Extracted data entries
>>>

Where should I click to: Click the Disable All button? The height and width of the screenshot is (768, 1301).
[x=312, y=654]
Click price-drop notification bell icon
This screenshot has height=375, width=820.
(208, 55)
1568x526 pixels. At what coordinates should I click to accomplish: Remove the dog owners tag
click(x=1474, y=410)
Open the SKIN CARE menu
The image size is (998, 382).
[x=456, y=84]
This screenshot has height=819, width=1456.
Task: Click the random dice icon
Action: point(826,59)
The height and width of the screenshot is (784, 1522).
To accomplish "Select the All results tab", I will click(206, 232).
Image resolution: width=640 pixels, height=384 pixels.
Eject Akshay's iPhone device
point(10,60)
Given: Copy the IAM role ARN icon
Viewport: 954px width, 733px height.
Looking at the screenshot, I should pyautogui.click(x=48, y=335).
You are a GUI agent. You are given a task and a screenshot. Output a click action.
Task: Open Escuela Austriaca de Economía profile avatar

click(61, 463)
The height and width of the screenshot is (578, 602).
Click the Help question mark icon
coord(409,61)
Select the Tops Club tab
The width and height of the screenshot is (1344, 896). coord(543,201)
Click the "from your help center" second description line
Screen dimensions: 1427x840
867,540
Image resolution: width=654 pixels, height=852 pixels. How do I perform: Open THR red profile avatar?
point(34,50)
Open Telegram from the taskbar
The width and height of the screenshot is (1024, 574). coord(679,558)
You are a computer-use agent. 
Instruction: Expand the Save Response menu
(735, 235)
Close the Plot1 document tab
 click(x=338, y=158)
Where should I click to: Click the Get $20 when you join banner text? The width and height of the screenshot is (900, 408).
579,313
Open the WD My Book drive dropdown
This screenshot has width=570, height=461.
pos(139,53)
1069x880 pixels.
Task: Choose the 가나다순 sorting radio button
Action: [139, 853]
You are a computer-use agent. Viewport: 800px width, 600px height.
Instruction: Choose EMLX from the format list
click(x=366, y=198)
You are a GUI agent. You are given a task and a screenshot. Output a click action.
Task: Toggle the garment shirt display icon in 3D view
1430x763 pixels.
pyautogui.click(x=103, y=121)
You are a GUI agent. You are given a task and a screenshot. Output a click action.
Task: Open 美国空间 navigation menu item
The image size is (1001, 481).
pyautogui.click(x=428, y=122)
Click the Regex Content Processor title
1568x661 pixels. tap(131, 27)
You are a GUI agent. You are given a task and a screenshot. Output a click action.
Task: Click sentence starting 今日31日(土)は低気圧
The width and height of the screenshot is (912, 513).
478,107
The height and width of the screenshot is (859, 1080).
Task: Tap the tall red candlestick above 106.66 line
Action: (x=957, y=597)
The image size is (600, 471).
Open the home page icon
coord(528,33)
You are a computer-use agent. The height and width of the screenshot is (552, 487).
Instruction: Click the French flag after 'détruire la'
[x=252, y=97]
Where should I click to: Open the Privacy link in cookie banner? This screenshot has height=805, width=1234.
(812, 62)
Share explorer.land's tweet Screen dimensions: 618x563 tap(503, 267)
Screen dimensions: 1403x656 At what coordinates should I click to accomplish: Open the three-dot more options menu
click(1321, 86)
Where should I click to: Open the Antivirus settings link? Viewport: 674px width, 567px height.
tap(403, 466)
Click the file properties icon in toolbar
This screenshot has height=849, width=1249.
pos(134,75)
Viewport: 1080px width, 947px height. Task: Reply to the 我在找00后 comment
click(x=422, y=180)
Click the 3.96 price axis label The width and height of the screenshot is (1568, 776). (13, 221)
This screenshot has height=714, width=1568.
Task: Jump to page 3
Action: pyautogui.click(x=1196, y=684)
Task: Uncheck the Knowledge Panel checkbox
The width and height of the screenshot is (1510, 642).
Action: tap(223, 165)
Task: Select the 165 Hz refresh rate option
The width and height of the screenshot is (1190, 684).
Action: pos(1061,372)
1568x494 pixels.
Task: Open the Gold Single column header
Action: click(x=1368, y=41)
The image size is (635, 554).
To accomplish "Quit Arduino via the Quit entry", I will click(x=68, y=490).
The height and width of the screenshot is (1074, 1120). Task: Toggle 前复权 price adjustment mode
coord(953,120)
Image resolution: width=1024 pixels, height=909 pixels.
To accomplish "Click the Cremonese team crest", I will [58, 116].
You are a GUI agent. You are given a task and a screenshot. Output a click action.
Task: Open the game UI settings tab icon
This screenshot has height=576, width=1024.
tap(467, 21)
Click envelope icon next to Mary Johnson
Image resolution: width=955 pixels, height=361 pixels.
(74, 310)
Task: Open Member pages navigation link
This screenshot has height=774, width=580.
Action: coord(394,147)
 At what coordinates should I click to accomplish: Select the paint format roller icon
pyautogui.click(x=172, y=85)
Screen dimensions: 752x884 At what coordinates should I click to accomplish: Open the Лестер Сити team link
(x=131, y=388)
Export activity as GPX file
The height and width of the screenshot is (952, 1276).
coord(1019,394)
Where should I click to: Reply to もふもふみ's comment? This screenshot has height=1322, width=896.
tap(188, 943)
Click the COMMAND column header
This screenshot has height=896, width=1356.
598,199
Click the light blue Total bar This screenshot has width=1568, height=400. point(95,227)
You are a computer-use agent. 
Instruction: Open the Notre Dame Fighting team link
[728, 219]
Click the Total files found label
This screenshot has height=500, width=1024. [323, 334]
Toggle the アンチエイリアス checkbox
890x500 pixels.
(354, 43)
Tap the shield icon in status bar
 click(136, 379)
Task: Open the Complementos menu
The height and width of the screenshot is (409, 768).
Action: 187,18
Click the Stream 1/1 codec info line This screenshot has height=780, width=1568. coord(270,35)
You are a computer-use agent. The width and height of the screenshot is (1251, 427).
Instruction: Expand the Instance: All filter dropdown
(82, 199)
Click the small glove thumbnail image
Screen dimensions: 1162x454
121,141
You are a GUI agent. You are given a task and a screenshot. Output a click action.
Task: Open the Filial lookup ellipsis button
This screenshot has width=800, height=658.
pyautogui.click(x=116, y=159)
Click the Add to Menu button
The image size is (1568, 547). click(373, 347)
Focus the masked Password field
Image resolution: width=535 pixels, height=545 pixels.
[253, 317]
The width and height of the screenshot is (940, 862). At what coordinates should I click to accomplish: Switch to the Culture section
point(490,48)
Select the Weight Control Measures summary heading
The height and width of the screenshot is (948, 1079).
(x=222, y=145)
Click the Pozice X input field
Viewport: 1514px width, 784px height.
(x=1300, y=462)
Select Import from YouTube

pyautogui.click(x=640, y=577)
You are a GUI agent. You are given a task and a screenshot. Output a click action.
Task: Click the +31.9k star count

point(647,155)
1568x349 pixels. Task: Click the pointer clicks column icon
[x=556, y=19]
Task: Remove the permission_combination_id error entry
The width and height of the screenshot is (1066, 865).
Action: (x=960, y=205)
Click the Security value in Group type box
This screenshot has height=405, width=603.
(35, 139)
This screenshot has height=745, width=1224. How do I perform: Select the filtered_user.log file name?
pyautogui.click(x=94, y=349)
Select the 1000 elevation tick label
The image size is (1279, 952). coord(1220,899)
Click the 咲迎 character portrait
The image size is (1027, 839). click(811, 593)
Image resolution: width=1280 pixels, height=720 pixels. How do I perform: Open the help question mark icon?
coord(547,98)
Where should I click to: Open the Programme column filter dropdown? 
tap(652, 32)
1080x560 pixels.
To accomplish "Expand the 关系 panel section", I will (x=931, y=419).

<<<

Return every line of the data unchanged.

* _EXPECTED ANSWER_
Where should I click to: Click the Disable All button? The height and width of the screenshot is (768, 1301).
[x=312, y=654]
Click price-drop notification bell icon
This screenshot has height=375, width=820.
(208, 55)
1568x526 pixels. At what coordinates should I click to accomplish: Remove the dog owners tag
click(x=1474, y=410)
Open the SKIN CARE menu
The image size is (998, 382).
[x=456, y=84]
This screenshot has height=819, width=1456.
Task: Click the random dice icon
Action: point(826,59)
The height and width of the screenshot is (784, 1522).
To accomplish "Select the All results tab", I will click(206, 232).
Image resolution: width=640 pixels, height=384 pixels.
Eject Akshay's iPhone device
point(10,60)
Given: Copy the IAM role ARN icon
Viewport: 954px width, 733px height.
Looking at the screenshot, I should pyautogui.click(x=48, y=335).
You are a GUI agent. You are given a task and a screenshot. Output a click action.
Task: Open Escuela Austriaca de Economía profile avatar

click(61, 463)
The height and width of the screenshot is (578, 602).
Click the Help question mark icon
coord(409,61)
Select the Tops Club tab
The width and height of the screenshot is (1344, 896). coord(543,201)
Click the "from your help center" second description line
Screen dimensions: 1427x840
867,540
Image resolution: width=654 pixels, height=852 pixels. How do I perform: Open THR red profile avatar?
point(34,50)
Open Telegram from the taskbar
The width and height of the screenshot is (1024, 574). coord(679,558)
You are a computer-use agent. 
Instruction: Expand the Save Response menu
(735, 235)
Close the Plot1 document tab
 click(x=338, y=158)
Where should I click to: Click the Get $20 when you join banner text? The width and height of the screenshot is (900, 408).
579,313
Open the WD My Book drive dropdown
This screenshot has width=570, height=461.
pos(139,53)
1069x880 pixels.
Task: Choose the 가나다순 sorting radio button
Action: [139, 853]
You are a computer-use agent. Viewport: 800px width, 600px height.
Instruction: Choose EMLX from the format list
click(x=366, y=198)
You are a GUI agent. You are given a task and a screenshot. Output a click action.
Task: Toggle the garment shirt display icon in 3D view
1430x763 pixels.
pyautogui.click(x=103, y=121)
You are a GUI agent. You are given a task and a screenshot. Output a click action.
Task: Open 美国空间 navigation menu item
The image size is (1001, 481).
pyautogui.click(x=428, y=122)
Click the Regex Content Processor title
1568x661 pixels. tap(131, 27)
You are a GUI agent. You are given a task and a screenshot. Output a click action.
Task: Click sentence starting 今日31日(土)は低気圧
The width and height of the screenshot is (912, 513).
478,107
The height and width of the screenshot is (859, 1080).
Task: Tap the tall red candlestick above 106.66 line
Action: (x=957, y=597)
The image size is (600, 471).
Open the home page icon
coord(528,33)
You are a computer-use agent. The height and width of the screenshot is (552, 487).
Instruction: Click the French flag after 'détruire la'
[x=252, y=97]
Where should I click to: Open the Privacy link in cookie banner? This screenshot has height=805, width=1234.
(812, 62)
Share explorer.land's tweet Screen dimensions: 618x563 tap(503, 267)
Screen dimensions: 1403x656 At what coordinates should I click to accomplish: Open the three-dot more options menu
click(1321, 86)
Where should I click to: Open the Antivirus settings link? Viewport: 674px width, 567px height.
tap(403, 466)
Click the file properties icon in toolbar
This screenshot has height=849, width=1249.
pos(134,75)
Viewport: 1080px width, 947px height. Task: Reply to the 我在找00后 comment
click(x=422, y=180)
Click the 3.96 price axis label The width and height of the screenshot is (1568, 776). (13, 221)
This screenshot has height=714, width=1568.
Task: Jump to page 3
Action: pyautogui.click(x=1196, y=684)
Task: Uncheck the Knowledge Panel checkbox
The width and height of the screenshot is (1510, 642).
Action: tap(223, 165)
Task: Select the 165 Hz refresh rate option
The width and height of the screenshot is (1190, 684).
Action: pos(1061,372)
1568x494 pixels.
Task: Open the Gold Single column header
Action: click(x=1368, y=41)
The image size is (635, 554).
To accomplish "Quit Arduino via the Quit entry", I will click(x=68, y=490).
The height and width of the screenshot is (1074, 1120). Task: Toggle 前复权 price adjustment mode
coord(953,120)
Image resolution: width=1024 pixels, height=909 pixels.
To accomplish "Click the Cremonese team crest", I will [58, 116].
You are a GUI agent. You are given a task and a screenshot. Output a click action.
Task: Open the game UI settings tab icon
This screenshot has height=576, width=1024.
tap(467, 21)
Click envelope icon next to Mary Johnson
Image resolution: width=955 pixels, height=361 pixels.
(74, 310)
Task: Open Member pages navigation link
This screenshot has height=774, width=580.
Action: coord(394,147)
 At what coordinates should I click to accomplish: Select the paint format roller icon
pyautogui.click(x=172, y=85)
Screen dimensions: 752x884 At what coordinates should I click to accomplish: Open the Лестер Сити team link
(x=131, y=388)
Export activity as GPX file
The height and width of the screenshot is (952, 1276).
coord(1019,394)
Where should I click to: Reply to もふもふみ's comment? This screenshot has height=1322, width=896.
tap(188, 943)
Click the COMMAND column header
This screenshot has height=896, width=1356.
598,199
Click the light blue Total bar This screenshot has width=1568, height=400. point(95,227)
You are a computer-use agent. 
Instruction: Open the Notre Dame Fighting team link
[728, 219]
Click the Total files found label
This screenshot has height=500, width=1024. [323, 334]
Toggle the アンチエイリアス checkbox
890x500 pixels.
(354, 43)
Tap the shield icon in status bar
 click(136, 379)
Task: Open the Complementos menu
The height and width of the screenshot is (409, 768).
Action: 187,18
Click the Stream 1/1 codec info line This screenshot has height=780, width=1568. coord(270,35)
You are a computer-use agent. The width and height of the screenshot is (1251, 427).
Instruction: Expand the Instance: All filter dropdown
(82, 199)
Click the small glove thumbnail image
Screen dimensions: 1162x454
121,141
You are a GUI agent. You are given a task and a screenshot. Output a click action.
Task: Open the Filial lookup ellipsis button
This screenshot has width=800, height=658.
pyautogui.click(x=116, y=159)
Click the Add to Menu button
The image size is (1568, 547). click(373, 347)
Focus the masked Password field
Image resolution: width=535 pixels, height=545 pixels.
[253, 317]
The width and height of the screenshot is (940, 862). At what coordinates should I click to accomplish: Switch to the Culture section
point(490,48)
Select the Weight Control Measures summary heading
The height and width of the screenshot is (948, 1079).
(x=222, y=145)
Click the Pozice X input field
Viewport: 1514px width, 784px height.
(x=1300, y=462)
Select Import from YouTube

pyautogui.click(x=640, y=577)
You are a GUI agent. You are given a task and a screenshot. Output a click action.
Task: Click the +31.9k star count

point(647,155)
1568x349 pixels. Task: Click the pointer clicks column icon
[x=556, y=19]
Task: Remove the permission_combination_id error entry
The width and height of the screenshot is (1066, 865).
Action: (x=960, y=205)
Click the Security value in Group type box
This screenshot has height=405, width=603.
(35, 139)
This screenshot has height=745, width=1224. How do I perform: Select the filtered_user.log file name?
pyautogui.click(x=94, y=349)
Select the 1000 elevation tick label
The image size is (1279, 952). coord(1220,899)
Click the 咲迎 character portrait
The image size is (1027, 839). click(811, 593)
Image resolution: width=1280 pixels, height=720 pixels. How do I perform: Open the help question mark icon?
coord(547,98)
Where should I click to: Open the Programme column filter dropdown? 
tap(652, 32)
1080x560 pixels.
To accomplish "Expand the 关系 panel section", I will (x=931, y=419).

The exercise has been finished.